Now, following a unanimous vote by the Planning & Zoning Commission at its Feb. 23 meeting, The Glass House is preparing to open April 16 with tickets made available online through June 30. P&Z has made special allowances for on-site parking for ticket-holders, since the organization’s regular shuttle system is not viable given six-foot social distancing.
“I am optimistic,” Sages said. “I think we know how to deliver a good product in the current environment. We will be doing tours five days per week, Thursdays through Mondays. Last year, we were open one day less, so we will have more capacity in terms of the number of days we’re open and the number of cars we are allowed to park on site, though it still pales by comparison to the normal admission revenue we would generate in a non-COVID environment.”
Granted by P&Z, The Glass House’s mid-April opening is earlier than usual (May 1) and the organization also has been allowed to remain open through Dec. 15, compared to its normal final day of Nov. 15.
Gov. Ned Lamont said this month that on March 19, businesses that include museums will no longer need to operate under capacity limits. Yet “face coverings, social distancing, and other cleaning and disinfecting protocols will continue to be required,” according to Lamont’s office.
P&Z took that into consideration in making its decision last month to continue waiving parts of The Glass House’s operating permit. Commissioner John Kriz said he pictured the “proposed use of the site for on-site parking for visitors having minimal negative effect.”
P&Z Chair John Goodwin said, “The Glass House is continued to do a very good job of general compliance as well as complying to the COVID restrictions, as well.”
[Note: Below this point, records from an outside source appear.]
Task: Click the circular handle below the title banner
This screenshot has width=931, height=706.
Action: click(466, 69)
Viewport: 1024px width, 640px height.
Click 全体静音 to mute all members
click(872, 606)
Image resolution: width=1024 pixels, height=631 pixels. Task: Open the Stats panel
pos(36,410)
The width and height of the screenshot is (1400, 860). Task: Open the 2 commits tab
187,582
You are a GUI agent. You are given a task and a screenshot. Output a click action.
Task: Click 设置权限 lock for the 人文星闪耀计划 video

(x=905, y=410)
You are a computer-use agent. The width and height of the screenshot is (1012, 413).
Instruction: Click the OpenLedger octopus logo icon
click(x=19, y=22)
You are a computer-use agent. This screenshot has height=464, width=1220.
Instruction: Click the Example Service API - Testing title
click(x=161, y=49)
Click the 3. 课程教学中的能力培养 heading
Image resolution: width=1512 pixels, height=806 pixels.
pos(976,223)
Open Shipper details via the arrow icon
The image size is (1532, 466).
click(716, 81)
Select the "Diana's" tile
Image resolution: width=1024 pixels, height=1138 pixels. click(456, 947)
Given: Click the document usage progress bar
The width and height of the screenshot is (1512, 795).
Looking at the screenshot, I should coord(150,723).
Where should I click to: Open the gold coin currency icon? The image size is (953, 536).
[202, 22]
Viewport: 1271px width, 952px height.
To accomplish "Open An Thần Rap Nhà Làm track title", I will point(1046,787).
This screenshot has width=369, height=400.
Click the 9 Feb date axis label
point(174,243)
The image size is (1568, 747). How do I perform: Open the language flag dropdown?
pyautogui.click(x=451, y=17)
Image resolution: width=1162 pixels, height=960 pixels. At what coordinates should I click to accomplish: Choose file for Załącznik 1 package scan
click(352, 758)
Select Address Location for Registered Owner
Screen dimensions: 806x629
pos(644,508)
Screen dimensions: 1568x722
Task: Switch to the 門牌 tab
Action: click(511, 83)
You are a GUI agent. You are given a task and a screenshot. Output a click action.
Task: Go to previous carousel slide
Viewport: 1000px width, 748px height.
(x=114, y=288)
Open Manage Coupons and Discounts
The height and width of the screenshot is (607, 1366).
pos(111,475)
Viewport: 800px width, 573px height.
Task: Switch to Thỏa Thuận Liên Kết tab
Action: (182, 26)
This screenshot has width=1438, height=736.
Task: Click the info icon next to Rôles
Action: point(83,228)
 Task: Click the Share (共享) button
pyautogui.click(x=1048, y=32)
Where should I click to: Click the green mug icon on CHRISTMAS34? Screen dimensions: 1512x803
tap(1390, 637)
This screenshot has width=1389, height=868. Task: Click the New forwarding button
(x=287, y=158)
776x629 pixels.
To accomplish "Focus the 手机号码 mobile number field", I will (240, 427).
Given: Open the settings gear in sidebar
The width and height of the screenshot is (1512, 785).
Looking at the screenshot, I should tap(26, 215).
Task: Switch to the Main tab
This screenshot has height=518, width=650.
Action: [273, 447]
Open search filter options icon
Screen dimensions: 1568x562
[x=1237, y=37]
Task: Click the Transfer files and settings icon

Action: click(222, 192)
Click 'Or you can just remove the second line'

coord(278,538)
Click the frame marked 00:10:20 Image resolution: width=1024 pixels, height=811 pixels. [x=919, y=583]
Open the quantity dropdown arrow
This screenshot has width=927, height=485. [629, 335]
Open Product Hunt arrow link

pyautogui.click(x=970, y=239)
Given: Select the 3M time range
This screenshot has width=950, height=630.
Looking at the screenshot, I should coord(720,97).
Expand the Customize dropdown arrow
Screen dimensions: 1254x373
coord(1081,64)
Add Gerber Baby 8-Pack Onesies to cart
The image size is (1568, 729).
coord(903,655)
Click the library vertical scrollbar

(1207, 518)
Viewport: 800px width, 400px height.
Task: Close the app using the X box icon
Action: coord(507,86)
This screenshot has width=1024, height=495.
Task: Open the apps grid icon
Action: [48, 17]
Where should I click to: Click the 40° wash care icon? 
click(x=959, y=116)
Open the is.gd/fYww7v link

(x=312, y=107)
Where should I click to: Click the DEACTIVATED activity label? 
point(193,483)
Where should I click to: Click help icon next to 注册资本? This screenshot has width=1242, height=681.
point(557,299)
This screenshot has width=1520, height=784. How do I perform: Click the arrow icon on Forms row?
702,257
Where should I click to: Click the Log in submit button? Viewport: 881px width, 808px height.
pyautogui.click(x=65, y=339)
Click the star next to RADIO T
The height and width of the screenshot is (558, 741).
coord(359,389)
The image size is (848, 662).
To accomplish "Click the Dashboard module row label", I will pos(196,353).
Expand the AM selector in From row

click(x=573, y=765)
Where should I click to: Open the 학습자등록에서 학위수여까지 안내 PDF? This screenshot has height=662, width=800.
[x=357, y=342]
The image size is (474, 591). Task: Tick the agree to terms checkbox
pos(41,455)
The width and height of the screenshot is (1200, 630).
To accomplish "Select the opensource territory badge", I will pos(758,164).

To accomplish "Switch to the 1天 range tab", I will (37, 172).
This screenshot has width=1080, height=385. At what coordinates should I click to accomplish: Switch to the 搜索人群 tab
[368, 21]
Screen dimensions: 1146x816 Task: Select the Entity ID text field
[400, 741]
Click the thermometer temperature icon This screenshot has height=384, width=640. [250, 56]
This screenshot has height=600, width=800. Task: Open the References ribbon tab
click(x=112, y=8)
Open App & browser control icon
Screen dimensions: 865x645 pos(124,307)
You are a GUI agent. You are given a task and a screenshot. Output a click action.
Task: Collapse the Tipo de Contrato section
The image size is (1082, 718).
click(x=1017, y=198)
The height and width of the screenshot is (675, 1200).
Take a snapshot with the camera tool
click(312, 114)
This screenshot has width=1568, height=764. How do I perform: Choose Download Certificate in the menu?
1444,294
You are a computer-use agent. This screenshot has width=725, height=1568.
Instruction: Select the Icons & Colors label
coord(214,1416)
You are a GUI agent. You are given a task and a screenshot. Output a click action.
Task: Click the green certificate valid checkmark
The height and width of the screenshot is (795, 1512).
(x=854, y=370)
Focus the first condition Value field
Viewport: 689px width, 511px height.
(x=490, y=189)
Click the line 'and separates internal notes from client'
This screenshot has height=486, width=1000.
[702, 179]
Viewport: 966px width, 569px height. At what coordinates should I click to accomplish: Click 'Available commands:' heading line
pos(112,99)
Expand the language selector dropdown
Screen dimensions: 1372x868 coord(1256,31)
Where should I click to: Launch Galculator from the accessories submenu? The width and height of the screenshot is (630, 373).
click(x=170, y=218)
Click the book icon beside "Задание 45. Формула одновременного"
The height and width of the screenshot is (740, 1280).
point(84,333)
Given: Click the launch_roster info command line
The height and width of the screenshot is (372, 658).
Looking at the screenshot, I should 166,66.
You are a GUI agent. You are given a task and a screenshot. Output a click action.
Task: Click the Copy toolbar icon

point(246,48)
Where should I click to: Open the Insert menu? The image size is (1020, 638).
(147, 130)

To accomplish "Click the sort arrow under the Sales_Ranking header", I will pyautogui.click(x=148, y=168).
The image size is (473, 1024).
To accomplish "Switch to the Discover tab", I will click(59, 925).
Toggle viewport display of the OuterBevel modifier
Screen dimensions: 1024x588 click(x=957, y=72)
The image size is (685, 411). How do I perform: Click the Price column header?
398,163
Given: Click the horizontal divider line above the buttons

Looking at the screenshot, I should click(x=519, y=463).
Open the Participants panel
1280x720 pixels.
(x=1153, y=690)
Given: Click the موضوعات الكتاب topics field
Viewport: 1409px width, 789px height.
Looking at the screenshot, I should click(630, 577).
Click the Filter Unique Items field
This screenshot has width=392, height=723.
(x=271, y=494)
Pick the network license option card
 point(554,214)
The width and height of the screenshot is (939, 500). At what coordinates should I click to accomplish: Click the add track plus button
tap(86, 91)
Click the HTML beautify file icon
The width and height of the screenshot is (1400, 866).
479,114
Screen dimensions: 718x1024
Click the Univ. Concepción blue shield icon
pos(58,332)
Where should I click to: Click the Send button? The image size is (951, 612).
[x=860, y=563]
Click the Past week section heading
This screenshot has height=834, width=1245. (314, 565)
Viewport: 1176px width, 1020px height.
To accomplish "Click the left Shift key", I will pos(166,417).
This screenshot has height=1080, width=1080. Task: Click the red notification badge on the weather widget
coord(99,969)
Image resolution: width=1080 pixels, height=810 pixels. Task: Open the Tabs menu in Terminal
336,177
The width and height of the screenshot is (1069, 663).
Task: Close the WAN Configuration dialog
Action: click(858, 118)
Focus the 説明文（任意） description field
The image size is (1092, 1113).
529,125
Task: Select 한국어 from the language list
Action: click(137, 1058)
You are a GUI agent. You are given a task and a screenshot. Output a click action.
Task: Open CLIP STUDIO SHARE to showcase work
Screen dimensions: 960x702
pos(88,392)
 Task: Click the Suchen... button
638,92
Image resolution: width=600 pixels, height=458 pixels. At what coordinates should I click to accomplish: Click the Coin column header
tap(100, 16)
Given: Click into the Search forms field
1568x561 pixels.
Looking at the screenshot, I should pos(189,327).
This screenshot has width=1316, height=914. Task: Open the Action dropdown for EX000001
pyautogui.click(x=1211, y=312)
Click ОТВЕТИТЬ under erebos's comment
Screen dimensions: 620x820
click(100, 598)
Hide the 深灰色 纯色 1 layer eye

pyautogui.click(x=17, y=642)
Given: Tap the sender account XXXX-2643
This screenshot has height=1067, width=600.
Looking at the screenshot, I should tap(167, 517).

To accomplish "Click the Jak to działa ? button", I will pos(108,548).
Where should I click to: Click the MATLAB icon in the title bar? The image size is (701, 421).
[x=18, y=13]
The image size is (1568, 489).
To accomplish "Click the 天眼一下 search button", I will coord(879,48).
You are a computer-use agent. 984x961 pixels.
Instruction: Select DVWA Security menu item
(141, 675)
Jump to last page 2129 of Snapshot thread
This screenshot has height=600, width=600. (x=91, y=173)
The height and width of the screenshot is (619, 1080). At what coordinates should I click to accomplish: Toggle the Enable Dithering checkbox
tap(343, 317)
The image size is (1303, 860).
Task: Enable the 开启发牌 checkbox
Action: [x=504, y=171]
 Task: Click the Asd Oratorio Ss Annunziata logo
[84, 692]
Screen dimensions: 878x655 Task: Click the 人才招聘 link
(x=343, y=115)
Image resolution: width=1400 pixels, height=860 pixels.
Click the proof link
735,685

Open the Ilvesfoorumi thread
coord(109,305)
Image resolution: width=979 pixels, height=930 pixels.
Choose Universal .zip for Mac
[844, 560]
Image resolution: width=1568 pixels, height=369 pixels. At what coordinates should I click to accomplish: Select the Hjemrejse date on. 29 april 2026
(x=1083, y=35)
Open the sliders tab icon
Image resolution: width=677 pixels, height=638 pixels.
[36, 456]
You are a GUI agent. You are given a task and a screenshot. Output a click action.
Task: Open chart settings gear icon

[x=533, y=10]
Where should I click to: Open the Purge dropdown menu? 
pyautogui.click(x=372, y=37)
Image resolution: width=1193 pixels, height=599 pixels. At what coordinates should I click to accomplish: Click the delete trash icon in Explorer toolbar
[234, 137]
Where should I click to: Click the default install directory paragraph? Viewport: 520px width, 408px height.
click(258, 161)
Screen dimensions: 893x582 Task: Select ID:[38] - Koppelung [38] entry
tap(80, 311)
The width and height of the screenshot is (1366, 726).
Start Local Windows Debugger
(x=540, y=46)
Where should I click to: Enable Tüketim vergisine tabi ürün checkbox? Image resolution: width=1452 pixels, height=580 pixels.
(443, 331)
Though this past year has been “very difficult financially” for The Glass House, Sages said, the organizing has “managed to cut a lot of discretionary spending and retain the team, such that when circumstances allow us, we will be able to start up full speed.”
The Glass House “will have several interventions at site this year that we did not have last year” he said. They include “A Colored Garden” by David Hartt. Sages said it was “a plantings arrangement that will change during the course of the season” that the organization is “thrilled to be able to present.” The Glass House also will hang fabrics inside the house itself will replicate those created by Anni Albers and that will be visible to site visitors now and will also be featured “once we do in-building visits, probably later in the year.”
“So we are pretty happy to be a part of what people can do,” Sages said.
The Glass House also is featuring a fun scavenger hunt for kids to do on site to get to know the property (tickets are $20).